Data items
- Opening Delimiter -

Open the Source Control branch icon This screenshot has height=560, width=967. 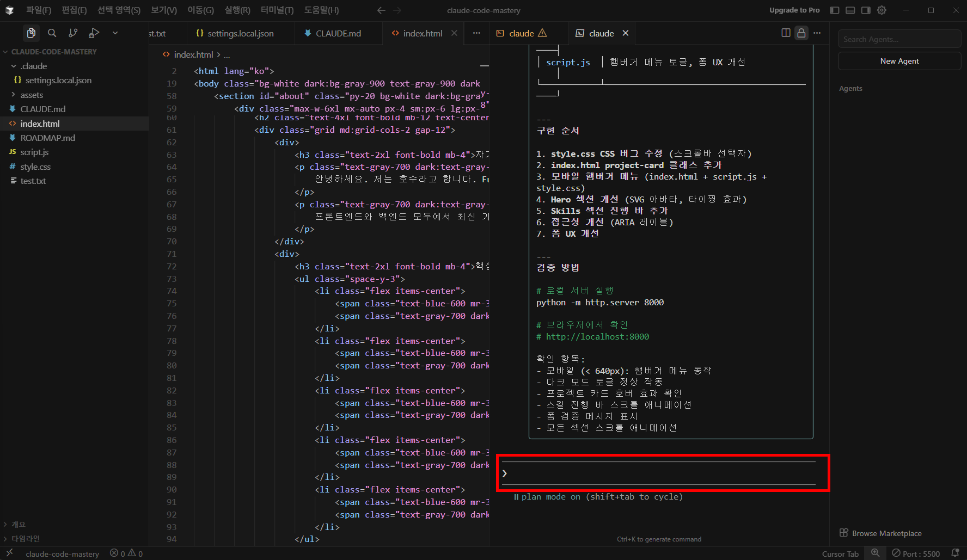point(73,33)
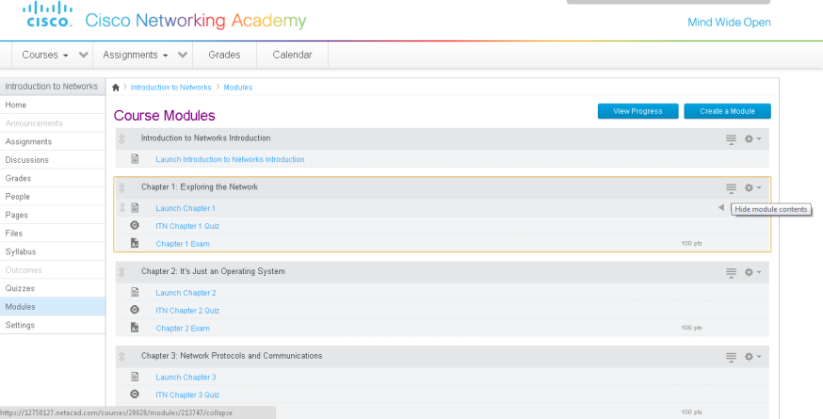
Task: Click the Introduction module collapse icon
Action: (731, 139)
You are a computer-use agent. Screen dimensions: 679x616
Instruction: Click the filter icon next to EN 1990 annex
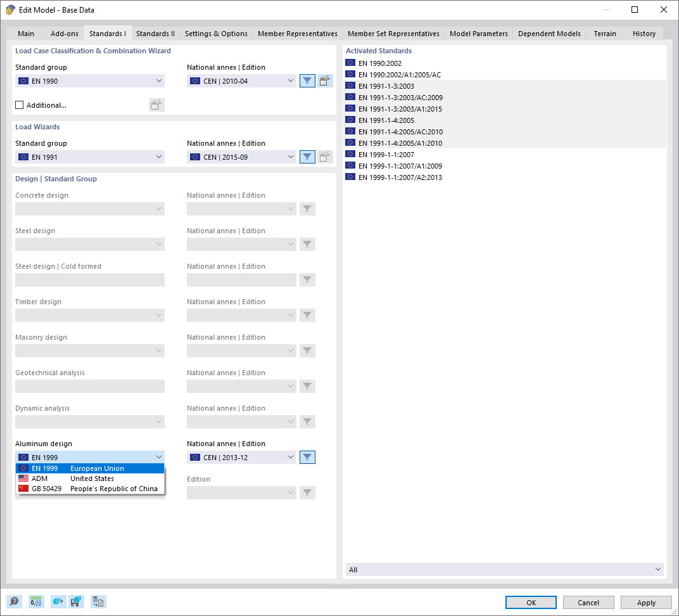point(307,80)
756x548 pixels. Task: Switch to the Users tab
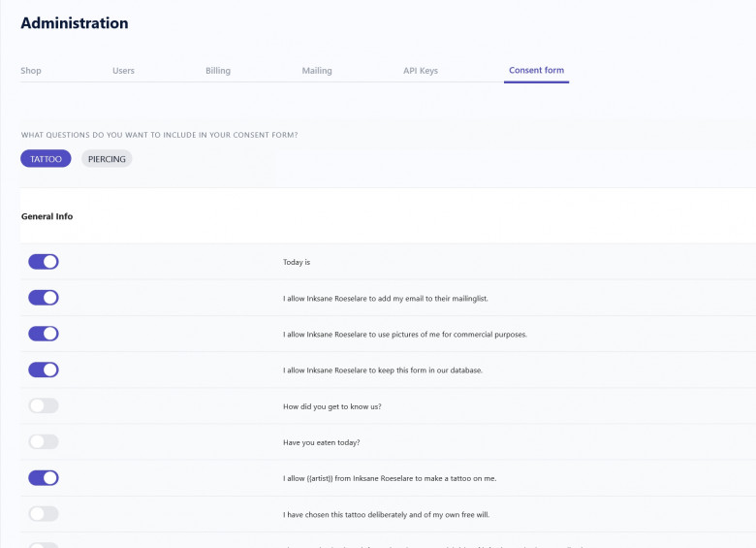pyautogui.click(x=123, y=71)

- Closing Delimiter -

* What is required
Transcribe exactly the lines from the one containing "Instruction: Click the" through the last line of the records above, and nothing else. Leave out the pictures.

* Finished task
Instruction: Click the filter icon next to EN 1990 annex
point(307,80)
756x548 pixels. Task: Switch to the Users tab
pyautogui.click(x=123, y=71)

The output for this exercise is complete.